◆ Aim of the exercise
Pick out every line in the listing below that contains the string "screenshot", and copy each such line in full. Matching is case-sensitive.

Data entries:
-- -- --

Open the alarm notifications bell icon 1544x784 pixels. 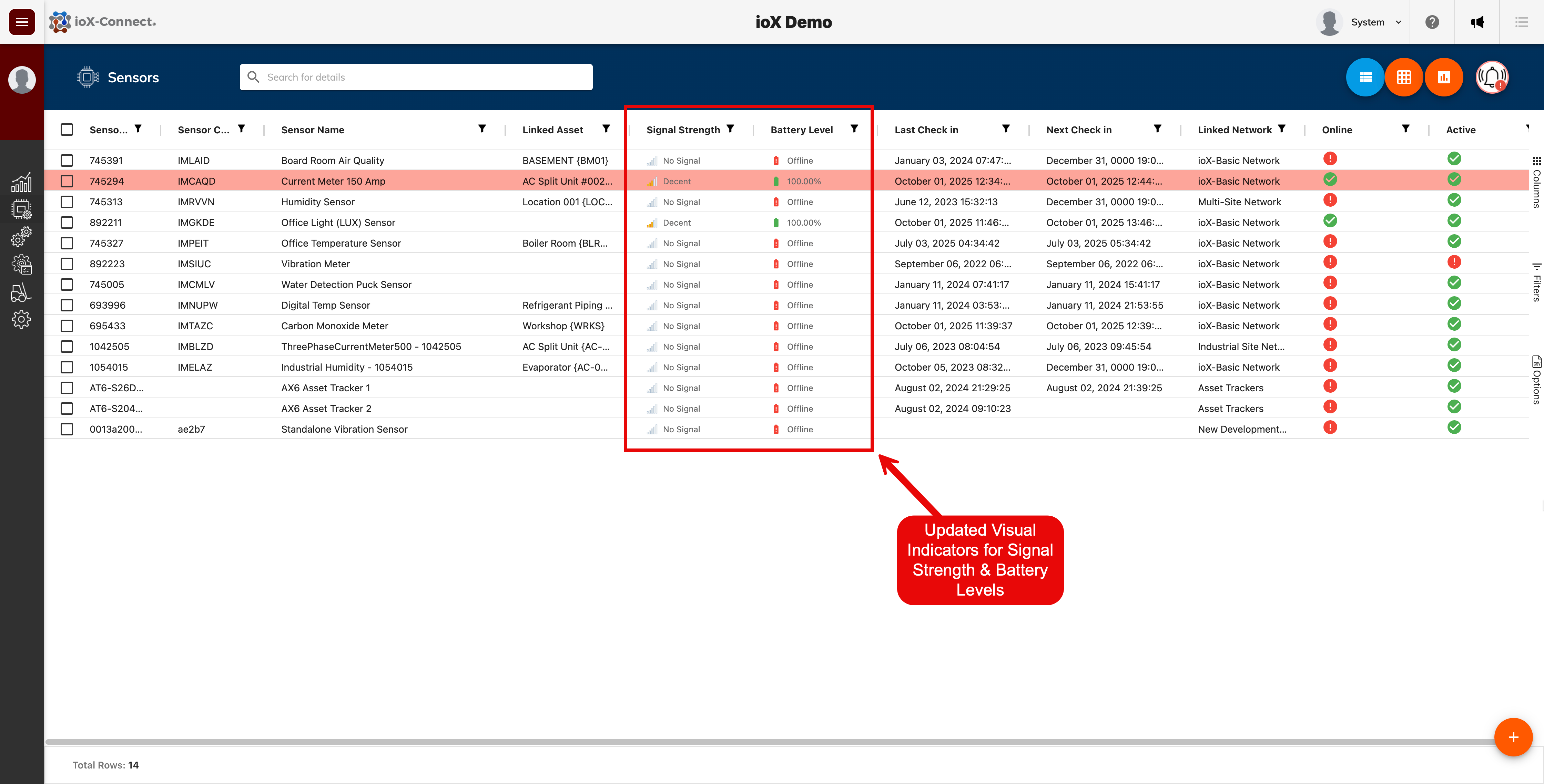click(1492, 77)
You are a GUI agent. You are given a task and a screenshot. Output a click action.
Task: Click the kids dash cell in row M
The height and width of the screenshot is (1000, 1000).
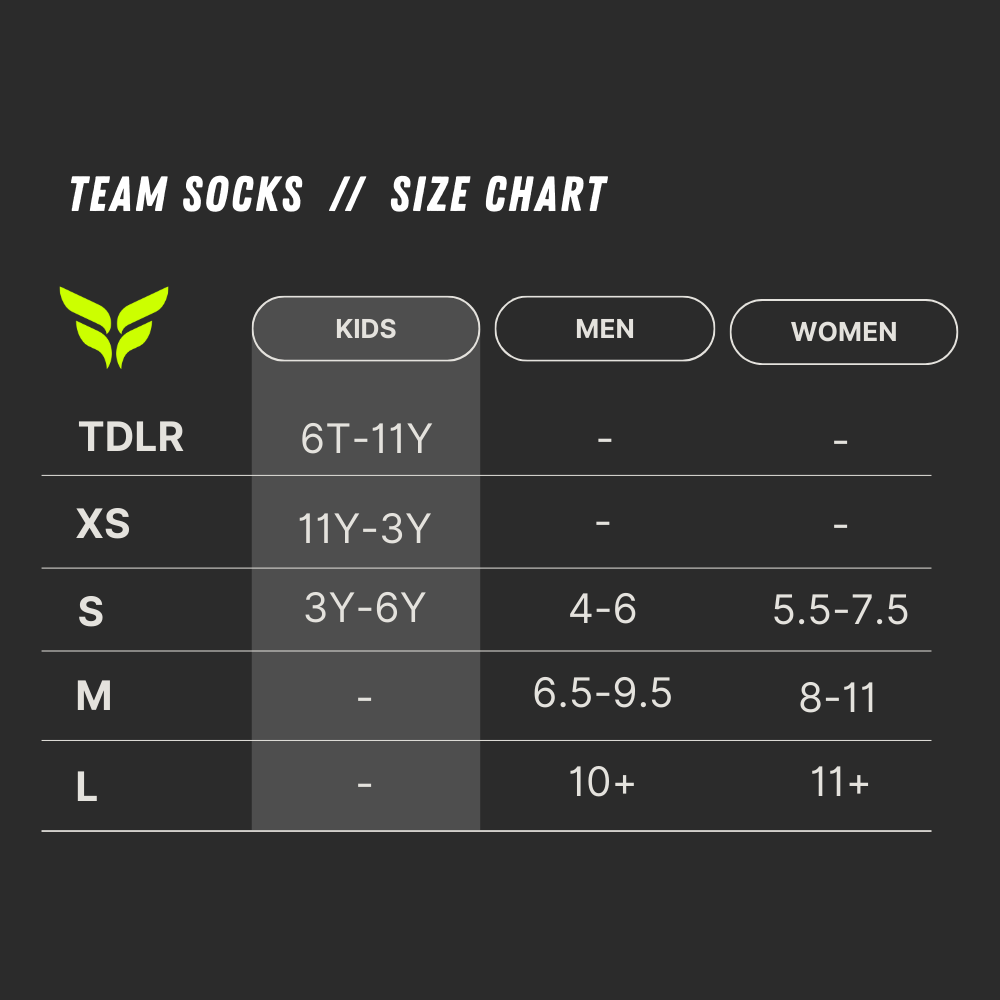click(365, 697)
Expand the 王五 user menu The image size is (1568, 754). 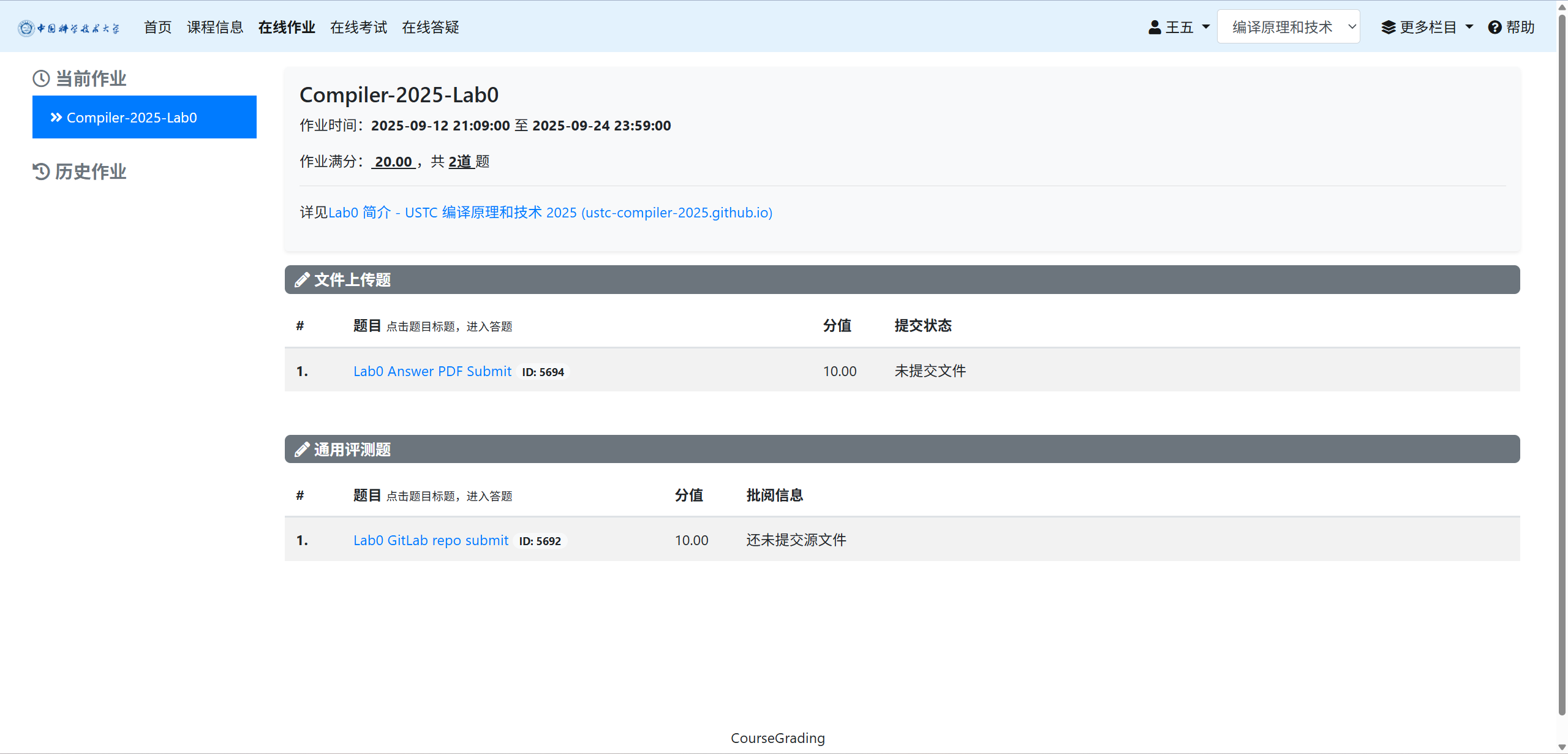click(1180, 27)
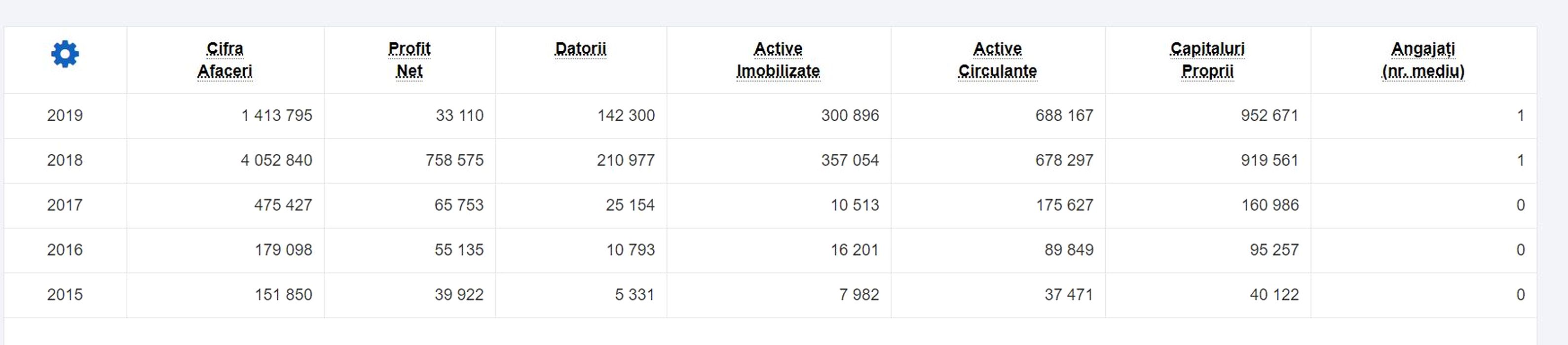Click the Active Imobilizate column header
Screen dimensions: 1568x345
pyautogui.click(x=778, y=60)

-- -- --

◆ Problem solution
You are a GUI agent. You are given a task and a screenshot. Output a click action.
The height and width of the screenshot is (1000, 1000).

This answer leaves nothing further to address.